- _Work to be completed_
Give back exactly the stretch of data below from the line holding "Click the red text" through the line holding "Image resolution: width=846", both ends included, and leave the remaining lines out.
== Data for review ==
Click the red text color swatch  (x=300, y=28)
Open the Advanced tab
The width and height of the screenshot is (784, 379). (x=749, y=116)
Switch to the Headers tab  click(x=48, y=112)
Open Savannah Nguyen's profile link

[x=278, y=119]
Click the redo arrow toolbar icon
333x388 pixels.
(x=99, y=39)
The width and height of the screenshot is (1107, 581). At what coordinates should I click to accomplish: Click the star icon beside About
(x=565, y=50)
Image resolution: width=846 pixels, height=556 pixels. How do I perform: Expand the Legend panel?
===
== Data for review ==
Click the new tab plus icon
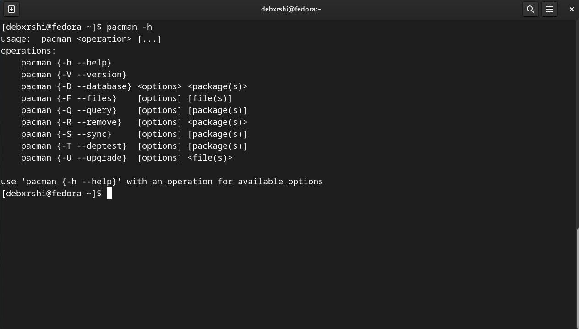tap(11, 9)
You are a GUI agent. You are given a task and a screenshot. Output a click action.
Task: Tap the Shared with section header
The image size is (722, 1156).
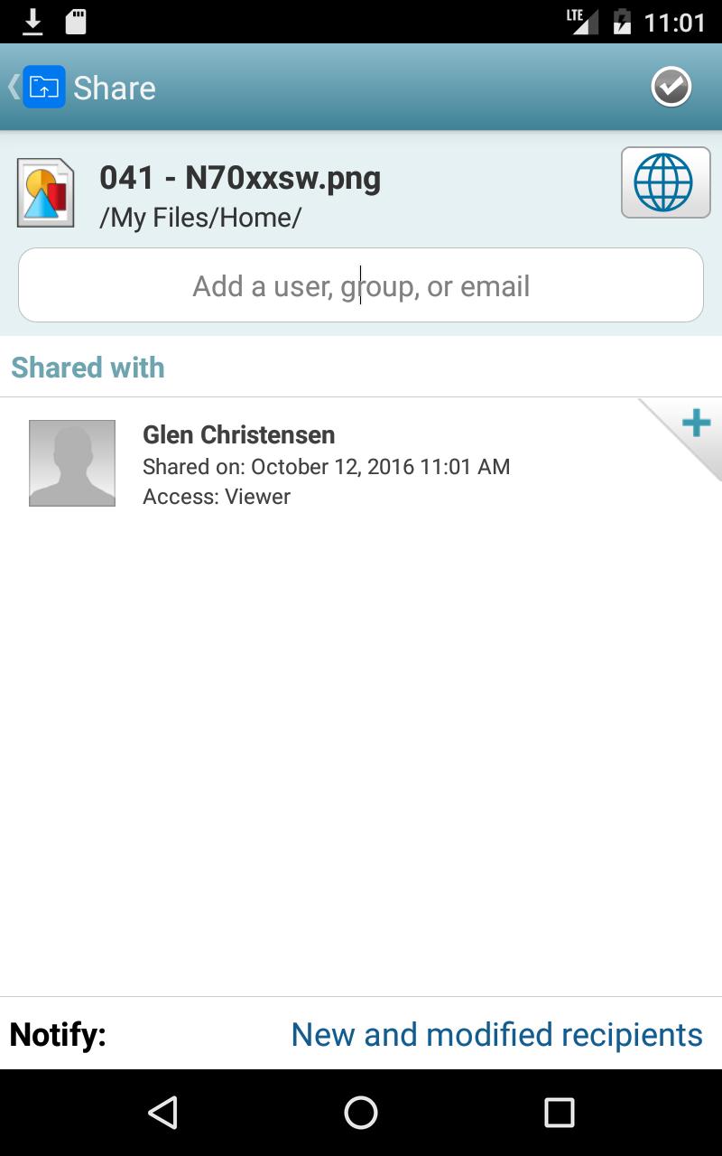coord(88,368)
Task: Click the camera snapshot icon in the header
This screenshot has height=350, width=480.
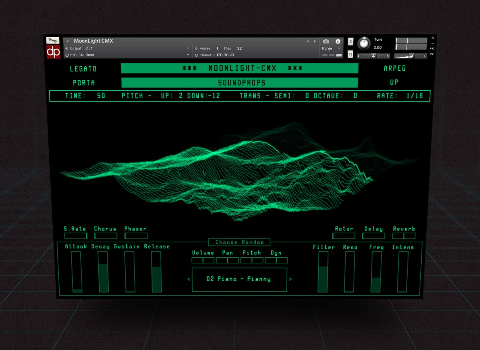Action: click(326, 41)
===
- _Exercise result_
Click the red text color swatch  (x=300, y=28)
Open the Advanced tab
The width and height of the screenshot is (784, 379). (x=749, y=116)
Switch to the Headers tab  click(x=48, y=112)
Open Savannah Nguyen's profile link

[x=278, y=119]
Click the redo arrow toolbar icon
333x388 pixels.
(x=99, y=39)
The width and height of the screenshot is (1107, 581). At what coordinates should I click to accomplish: Click the star icon beside About
(x=565, y=50)
Image resolution: width=846 pixels, height=556 pixels. How do I perform: Expand the Legend panel?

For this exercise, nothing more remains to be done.